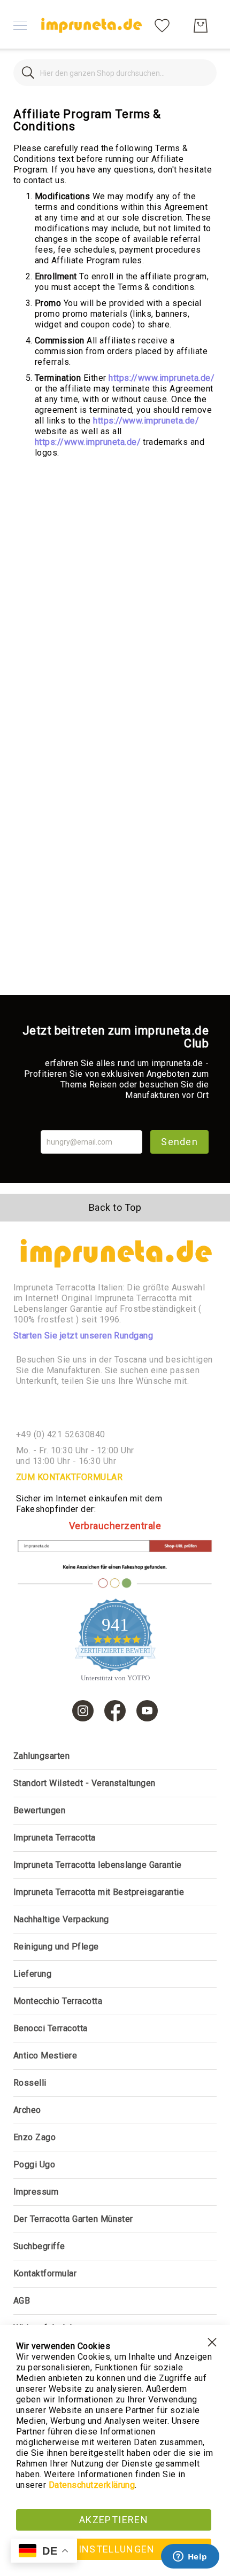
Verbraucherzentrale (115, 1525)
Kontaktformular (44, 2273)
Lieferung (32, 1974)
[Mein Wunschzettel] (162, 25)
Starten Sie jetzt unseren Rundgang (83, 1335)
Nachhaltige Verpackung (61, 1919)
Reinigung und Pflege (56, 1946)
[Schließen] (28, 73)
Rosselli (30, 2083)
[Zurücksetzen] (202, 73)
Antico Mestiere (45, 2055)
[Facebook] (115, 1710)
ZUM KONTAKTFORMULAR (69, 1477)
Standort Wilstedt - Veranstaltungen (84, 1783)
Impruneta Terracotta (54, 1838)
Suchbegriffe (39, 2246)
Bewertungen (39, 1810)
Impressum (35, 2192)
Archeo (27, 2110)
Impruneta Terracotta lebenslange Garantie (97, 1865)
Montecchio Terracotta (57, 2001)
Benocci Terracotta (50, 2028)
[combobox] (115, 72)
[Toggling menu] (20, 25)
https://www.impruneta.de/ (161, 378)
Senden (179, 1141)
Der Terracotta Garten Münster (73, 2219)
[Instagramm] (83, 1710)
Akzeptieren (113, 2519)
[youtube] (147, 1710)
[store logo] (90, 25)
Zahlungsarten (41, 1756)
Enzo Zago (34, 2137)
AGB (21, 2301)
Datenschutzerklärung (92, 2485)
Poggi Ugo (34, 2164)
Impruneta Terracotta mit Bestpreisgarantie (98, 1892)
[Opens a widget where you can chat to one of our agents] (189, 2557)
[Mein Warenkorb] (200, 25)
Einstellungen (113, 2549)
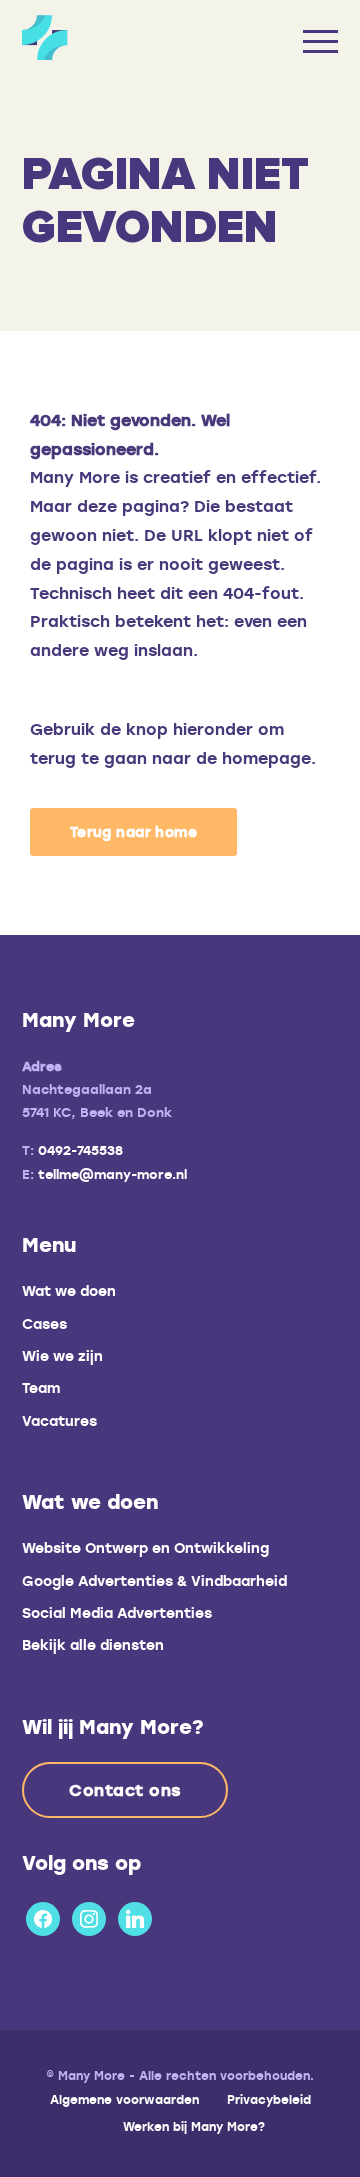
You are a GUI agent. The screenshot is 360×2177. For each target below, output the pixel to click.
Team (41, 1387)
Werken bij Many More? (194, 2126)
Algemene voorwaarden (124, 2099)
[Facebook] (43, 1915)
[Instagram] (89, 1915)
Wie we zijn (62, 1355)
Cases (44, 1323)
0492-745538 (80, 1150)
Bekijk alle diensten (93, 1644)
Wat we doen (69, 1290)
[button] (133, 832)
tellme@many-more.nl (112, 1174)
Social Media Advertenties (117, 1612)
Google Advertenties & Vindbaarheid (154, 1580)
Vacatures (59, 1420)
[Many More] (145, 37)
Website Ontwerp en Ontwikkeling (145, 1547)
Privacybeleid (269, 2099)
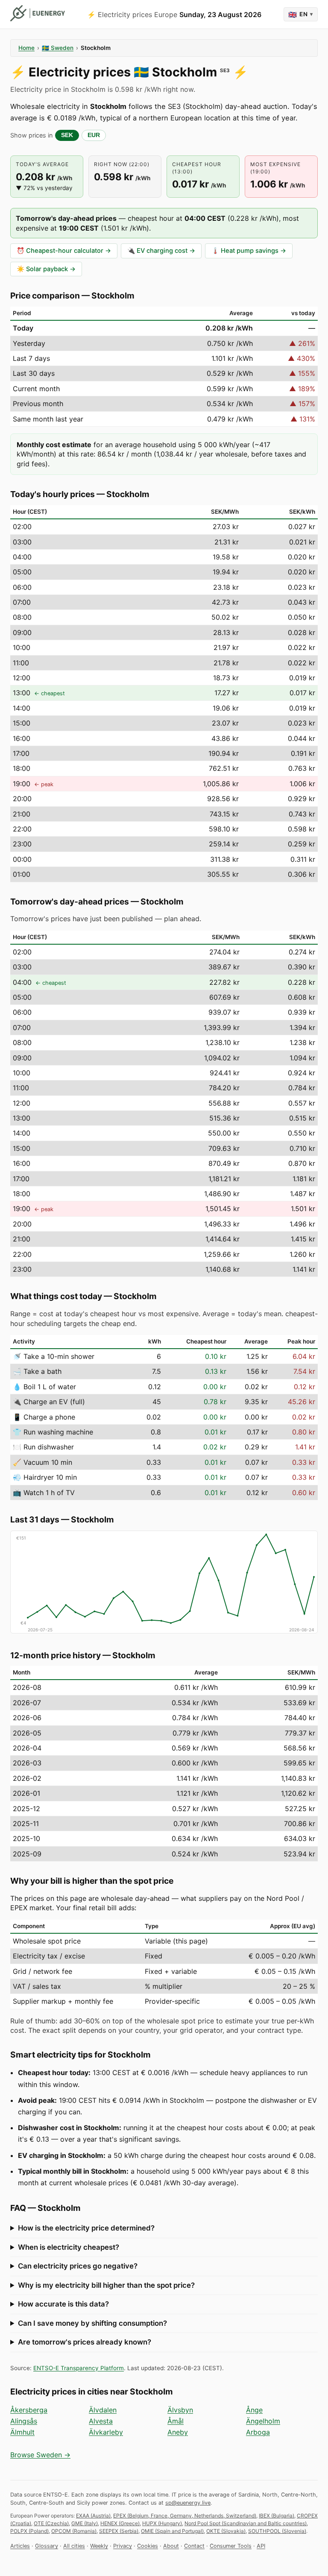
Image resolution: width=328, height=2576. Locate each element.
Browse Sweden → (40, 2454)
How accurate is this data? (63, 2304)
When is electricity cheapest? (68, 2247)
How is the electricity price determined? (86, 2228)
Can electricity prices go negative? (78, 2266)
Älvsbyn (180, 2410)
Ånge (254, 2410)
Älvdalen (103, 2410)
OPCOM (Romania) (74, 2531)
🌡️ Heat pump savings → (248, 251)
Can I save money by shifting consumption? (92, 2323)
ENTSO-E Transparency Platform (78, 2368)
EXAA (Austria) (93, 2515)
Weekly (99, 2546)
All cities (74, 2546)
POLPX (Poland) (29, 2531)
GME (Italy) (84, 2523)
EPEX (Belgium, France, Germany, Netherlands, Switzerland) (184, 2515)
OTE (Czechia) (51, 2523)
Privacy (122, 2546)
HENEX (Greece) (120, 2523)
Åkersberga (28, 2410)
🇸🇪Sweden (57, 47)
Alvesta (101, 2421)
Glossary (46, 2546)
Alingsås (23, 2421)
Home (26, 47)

--

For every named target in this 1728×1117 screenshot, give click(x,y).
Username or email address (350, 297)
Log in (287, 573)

## TASK TO CARRY OUT
Taking the entries above, restate exactly those lines that fall between the line with "Verbraucherzentrale (115, 1525)" and the line with "Antico Mestiere (45, 2055)", keeping both of those lines too.

## WRITTEN REPLY
Verbraucherzentrale (115, 1525)
Kontaktformular (44, 2273)
Lieferung (32, 1974)
[Mein Wunschzettel] (162, 25)
Starten Sie jetzt unseren Rundgang (83, 1335)
Nachhaltige Verpackung (61, 1919)
Reinigung und Pflege (56, 1946)
[Schließen] (28, 73)
Rosselli (30, 2083)
[Zurücksetzen] (202, 73)
Antico Mestiere (45, 2055)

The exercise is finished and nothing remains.